Task to carry out: Among the entries below, count the lines with "computer" in them and state the total without comment.

Records shown:
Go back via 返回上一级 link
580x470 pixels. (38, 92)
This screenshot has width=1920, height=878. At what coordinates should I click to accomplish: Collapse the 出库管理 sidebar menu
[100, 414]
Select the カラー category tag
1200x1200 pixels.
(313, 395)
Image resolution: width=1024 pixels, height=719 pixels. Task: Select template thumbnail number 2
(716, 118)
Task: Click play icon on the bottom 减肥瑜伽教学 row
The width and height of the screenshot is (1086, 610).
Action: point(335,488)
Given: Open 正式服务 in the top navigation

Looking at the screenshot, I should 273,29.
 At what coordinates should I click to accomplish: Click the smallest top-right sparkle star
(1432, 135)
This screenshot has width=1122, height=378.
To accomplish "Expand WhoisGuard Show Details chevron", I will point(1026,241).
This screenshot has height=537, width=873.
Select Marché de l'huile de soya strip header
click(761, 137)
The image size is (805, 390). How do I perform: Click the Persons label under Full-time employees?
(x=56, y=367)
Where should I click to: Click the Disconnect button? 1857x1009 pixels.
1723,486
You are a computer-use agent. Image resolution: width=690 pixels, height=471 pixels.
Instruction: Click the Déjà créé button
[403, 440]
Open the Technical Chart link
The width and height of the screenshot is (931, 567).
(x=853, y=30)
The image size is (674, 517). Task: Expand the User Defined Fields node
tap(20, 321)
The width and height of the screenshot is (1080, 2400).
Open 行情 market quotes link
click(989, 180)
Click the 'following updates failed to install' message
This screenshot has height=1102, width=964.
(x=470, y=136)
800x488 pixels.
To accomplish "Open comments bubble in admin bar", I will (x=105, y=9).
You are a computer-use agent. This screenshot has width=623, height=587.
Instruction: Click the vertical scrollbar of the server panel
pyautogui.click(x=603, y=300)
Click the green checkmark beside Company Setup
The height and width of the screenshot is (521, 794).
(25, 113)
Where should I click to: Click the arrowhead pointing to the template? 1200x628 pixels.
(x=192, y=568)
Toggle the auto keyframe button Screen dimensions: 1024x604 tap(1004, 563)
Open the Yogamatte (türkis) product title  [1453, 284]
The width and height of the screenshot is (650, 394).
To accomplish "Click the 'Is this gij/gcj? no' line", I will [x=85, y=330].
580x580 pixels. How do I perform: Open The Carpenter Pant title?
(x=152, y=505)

Output: 2